Ketentuan ini diatur dalam Peraturan Dirjen Pajak Nomor PER-04/PJ/2018 tentang Tata Cara Pendaftaran Bagi Lembaga Keuangan dan Penyampaian Laporan Informasi Keuangan. Dengan demikian semua industri keuangan dan pasar modal yang harus lapor adalah bank, asuransi, pasar modal hingga lembaga jasa keuangan.

Peraturan ini merupakan penerapan lanjutan dari Peraturan Menteri Keuangan (PMK) Nomor 73/PMK.03/2017 tentang Petunjuk Teknis mengenai Akses Informasi Keuangan untuk Kepentingan Perpajakan. Aturan ini sendiri juga merupakan bagian dari program pelaporan informasi keuangan secara otomatis atau automatic exchange of information (AEoI) yang berlaku internasional.

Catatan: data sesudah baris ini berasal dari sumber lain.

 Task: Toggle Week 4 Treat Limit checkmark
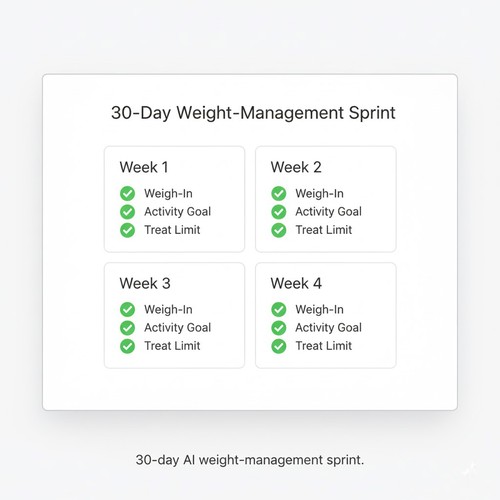279,346
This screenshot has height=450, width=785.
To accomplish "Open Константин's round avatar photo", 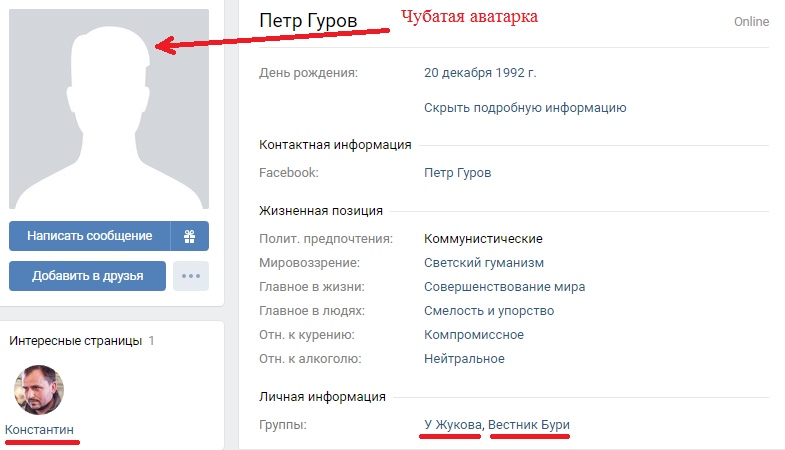I will pos(38,389).
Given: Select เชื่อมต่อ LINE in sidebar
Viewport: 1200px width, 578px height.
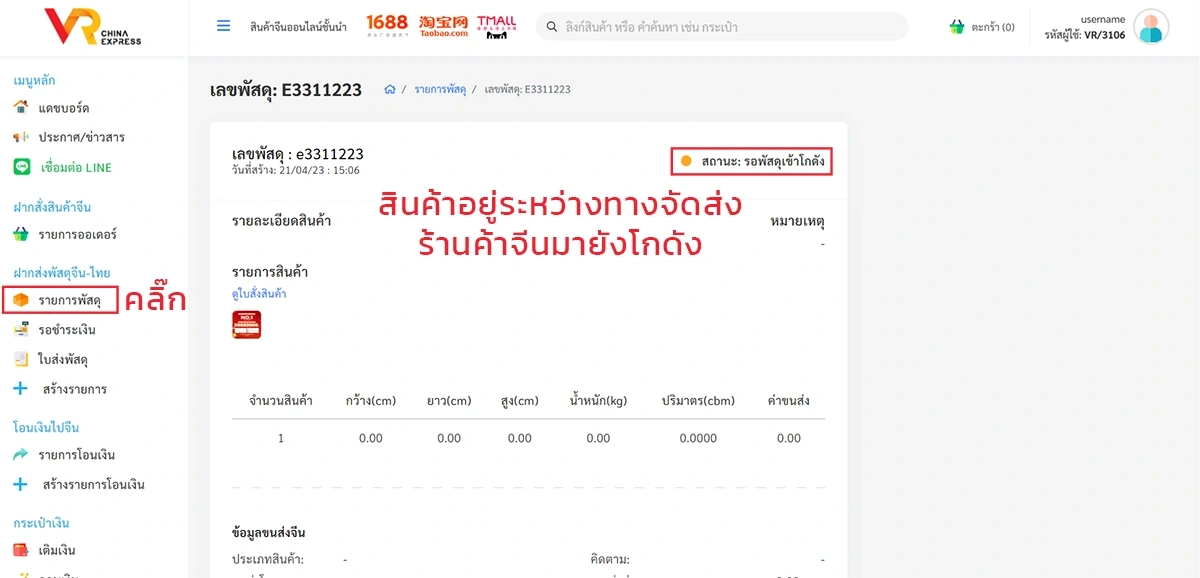Looking at the screenshot, I should pyautogui.click(x=75, y=168).
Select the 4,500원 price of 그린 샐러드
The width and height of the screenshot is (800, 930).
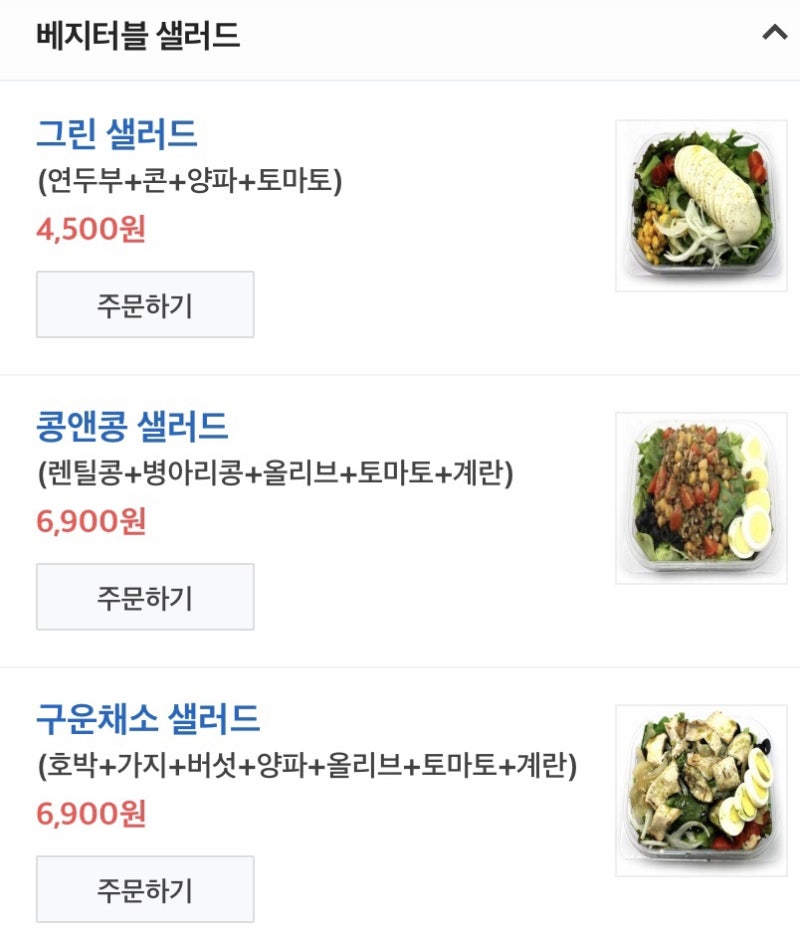(91, 229)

Sebagai masyarakat biasa, mungkin ada yang menanggapi peraturan ini dengan kekuatiran. Perlukah? Siapa yang perlu kuatir?

Bagi masyarakat yang selama ini telah berusaha menunaikan kewajiban perpajakan dengan sebaik-baiknya, sepertinya tidak ada yg perlu dikuatirkan. Setiap tahun, besaran aset sudah disampaikan secara teratur. Niat baik dan kejujuran tentu akan memberi ketenangan hidup.

Demikian juga bagi para investor pasar modal. Sejak awal pendaftaran sebagai investor, data NPWP sudah disetor. Hal ini menunjukkan bahwa para investor pasar modal sebetulnya sudah siap untuk mengikuti ketentuan perpajakan yang terkait dengan aktifitas investasinya. Dengan kata lain, para investor pasar modal sudah bersikap positip dan transparan sejak semula.

Namun, era keterbukaan informasi transaksi keuangan memang bisa menjadi momok menakutkan bagi mereka yang selama ini tidak jujur terhadap negara. Upaya-upaya berkelit dari kewajiban perpajakan merupakan kejahatan serius yang berdampak langsung pada terhambatnya pembangunan dan penyediaan layanan masyarakat. Mereka inilah yang pantas kuatir, karena kelakuan buruk mereka yang hanya memikirkan keuntungan pribadi akan segera berakhir.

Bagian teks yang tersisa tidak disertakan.